Subaru and Centroid: Migrate and Scale the MySubaru Telematics Platform on Oracle Cloud

With record numbers of drivers demanding 24/7 access to its MySubaru mobile app, the New Jersey-based car company and its managed service provider, Centroid, decided to move the application's on-premises infrastructure to Oracle Cloud Infrastructure (OCI).

From its OCI tenancy, Subaru is now able to run its Java-based in-vehicle telematics platform at scale, helping more than 2 million subscribers process hundreds of thousands of daily service requests for roadside assistance, service appointments, in-vehicle climate controls, and more. While the MySubaru app works for all Subaru models, many advanced features, such as remote start, lock, unlock, and locate can only be accessed with a Starlink Safety and Security Plus subscription.

Founded in 1968 as a subsidiary of Subaru Corporation of Japan, Subaru of America (hereafter referred to as Subaru) is headquartered in Camden New Jersey, employs ~6,000 people, and operates a zero-landfill assembly plant in Lafayette, Indiana. Subaru has 3 regional offices, 8 regional distribution offices, 12 zone offices, and more than 600 dealers across the US.

Data section:
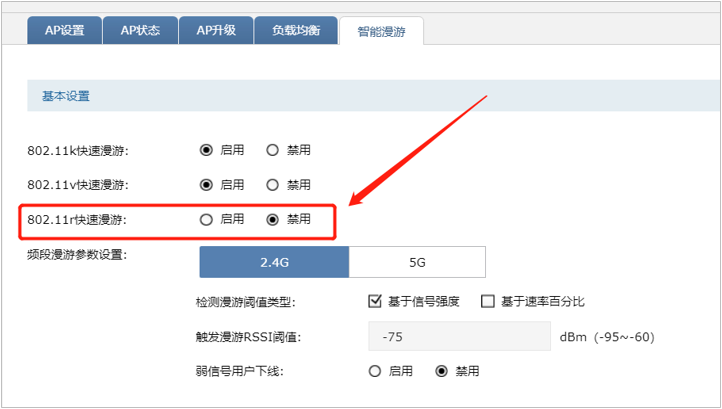Image resolution: width=722 pixels, height=409 pixels.
Task: Click the 基本设置 section header
Action: pos(65,97)
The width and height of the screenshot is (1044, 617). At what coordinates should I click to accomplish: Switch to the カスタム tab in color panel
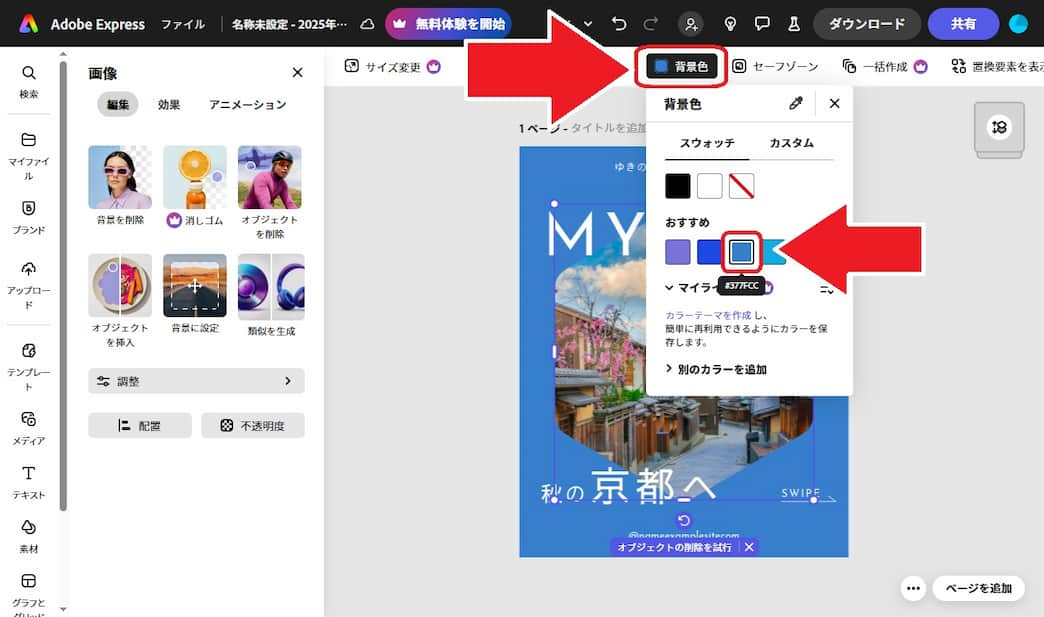point(791,142)
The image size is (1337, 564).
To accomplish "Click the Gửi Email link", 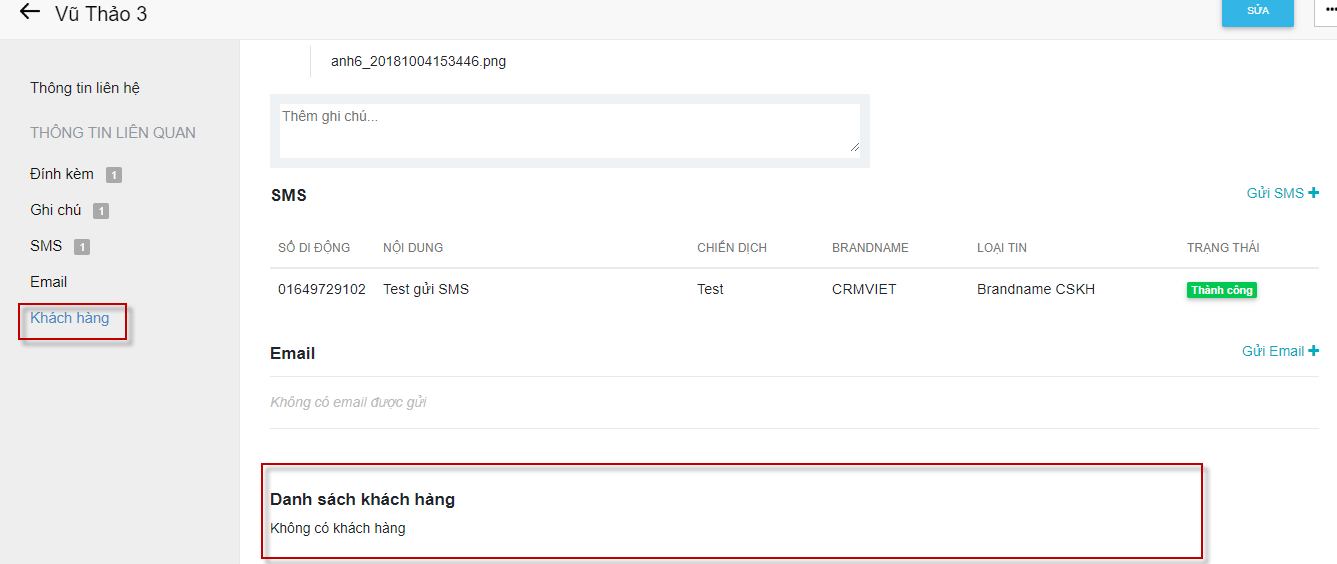I will [x=1273, y=351].
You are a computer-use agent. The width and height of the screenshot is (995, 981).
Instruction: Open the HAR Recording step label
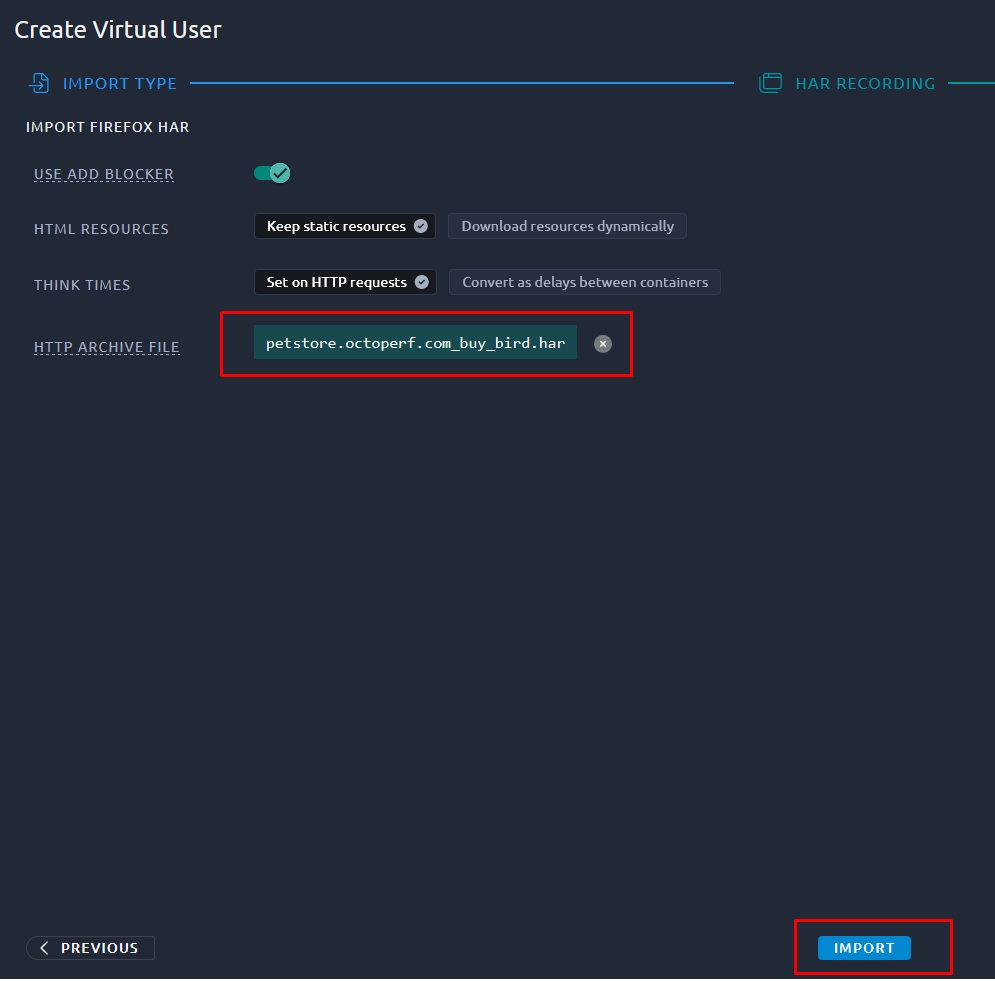coord(865,84)

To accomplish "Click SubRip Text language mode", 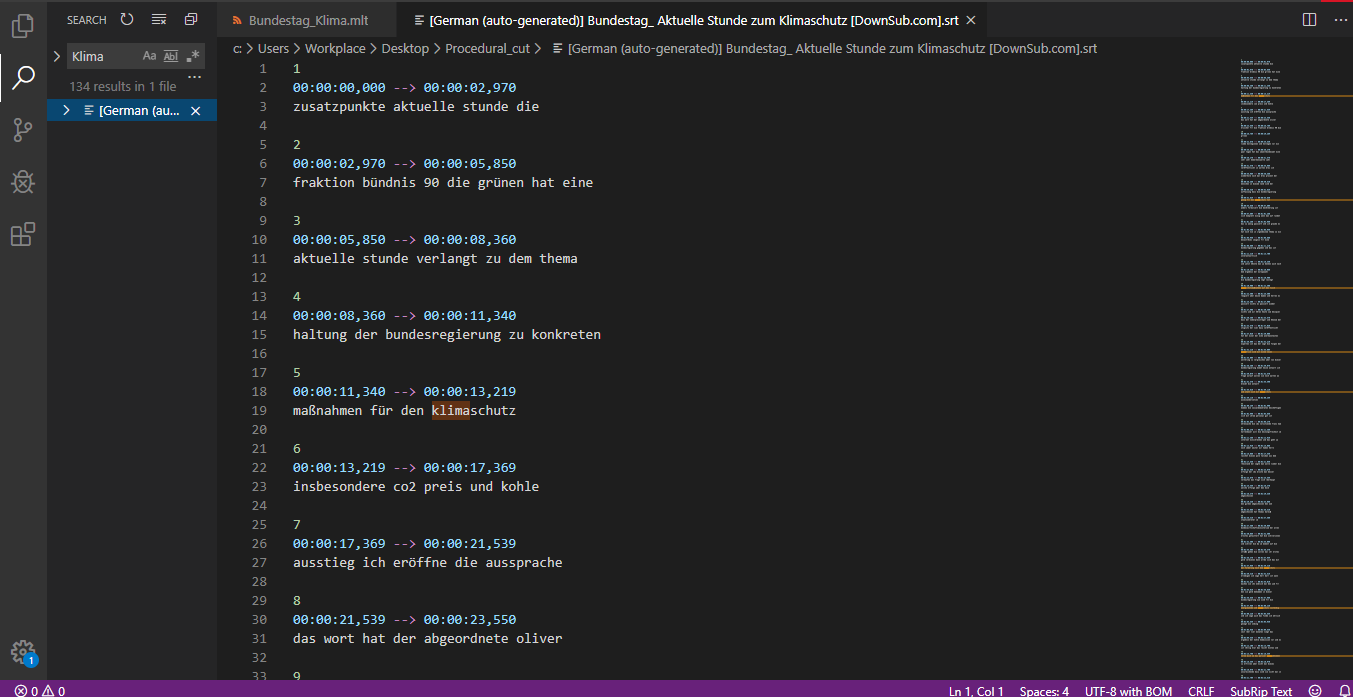I will click(x=1261, y=690).
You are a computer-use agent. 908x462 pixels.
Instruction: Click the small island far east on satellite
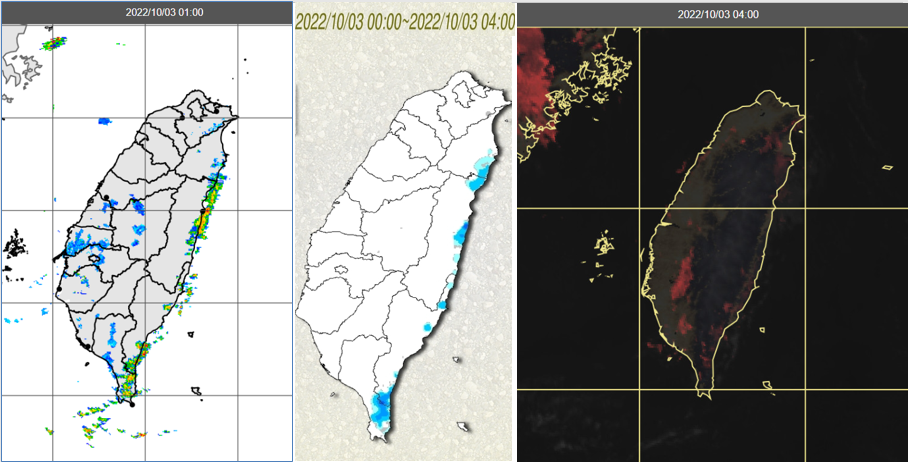[886, 167]
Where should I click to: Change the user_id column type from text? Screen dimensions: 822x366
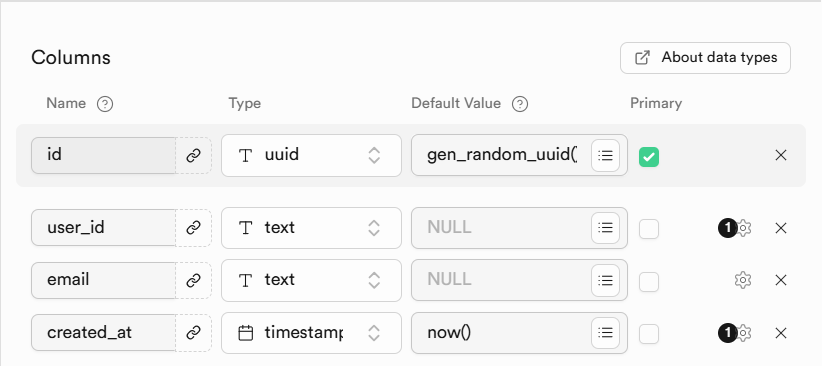click(x=311, y=228)
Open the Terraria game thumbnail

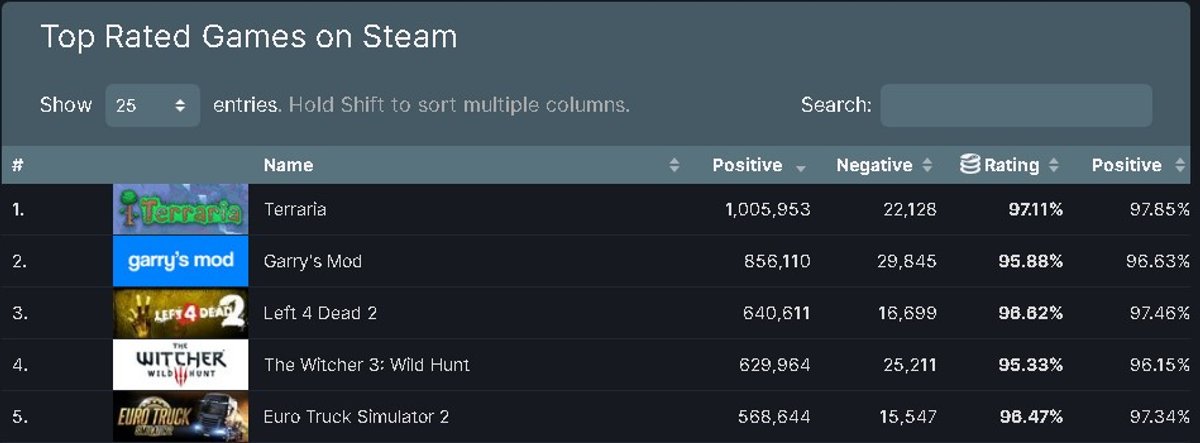coord(181,210)
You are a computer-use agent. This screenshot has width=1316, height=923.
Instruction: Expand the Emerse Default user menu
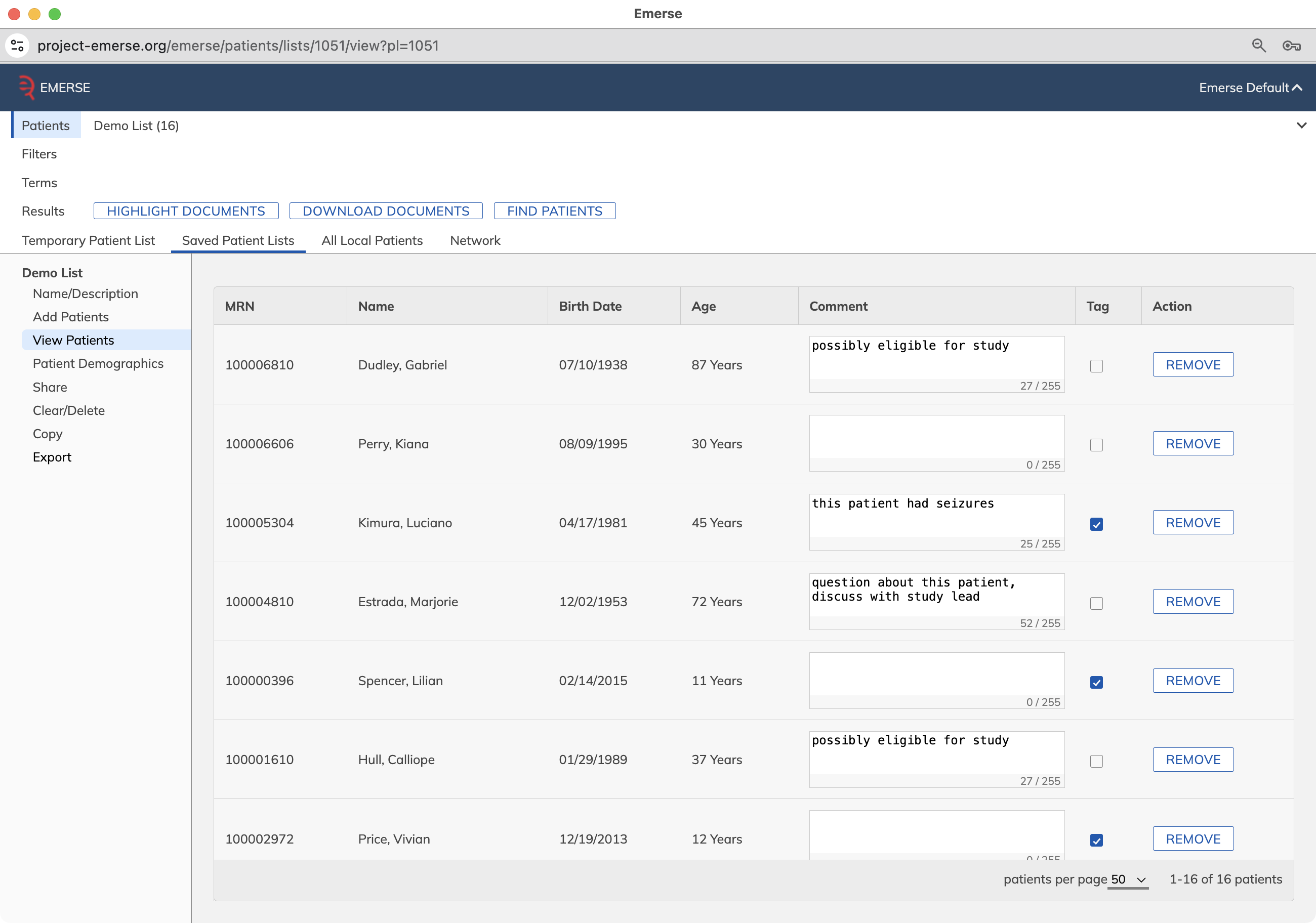[x=1251, y=88]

Required task 1: Copy out the rows word for word, everything from the line containing "You are a computer-use agent. 908x462 pixels." down to the last row, and leave out the pictures.
Required task 2: Continue the passage about Subaru moving its MySubaru app to Oracle Cloud, starting right after its final sentence.

Written reply 1:
You are a computer-use agent. 908x462 pixels.
Instruction: Click the small island far east on satellite
[886, 167]
Where should I click to: Change the user_id column type from text? Screen dimensions: 822x366
click(x=311, y=228)
Open the Terraria game thumbnail

coord(181,210)
You are a computer-use agent. This screenshot has width=1316, height=923.
Instruction: Expand the Emerse Default user menu
[x=1251, y=88]

Written reply 2:
After Centroid helped move the MySubaru application's infrastructure to OCI, Subaru has been able to:

  • Boost availability of its telematics services, using a two-node RAC configuration of Oracle Database Cloud Service, Oracle Data Guard, and a full replication of this infrastructure in a disaster recovery site
  • Tighten security for users, databases, and the application by using firewalls, security lists, network security groups, multiple, isolated virtual cloud networks (VCNs), and public and private subnets

Architecture

The mobile application deployed in this architecture is supported by the open source Spring Framework, using the Oracle Java Development Kit (JDK) 8+.

The application runs on Oracle Cloud Infrastructure (OCI) in multiple availability domains (ADs): Ashburn Availability Domain 1 is the primary domain, Ashburn Availability Domain 2 is the standby domain, and Phoenix Availability Domain 1 is the disaster recovery site.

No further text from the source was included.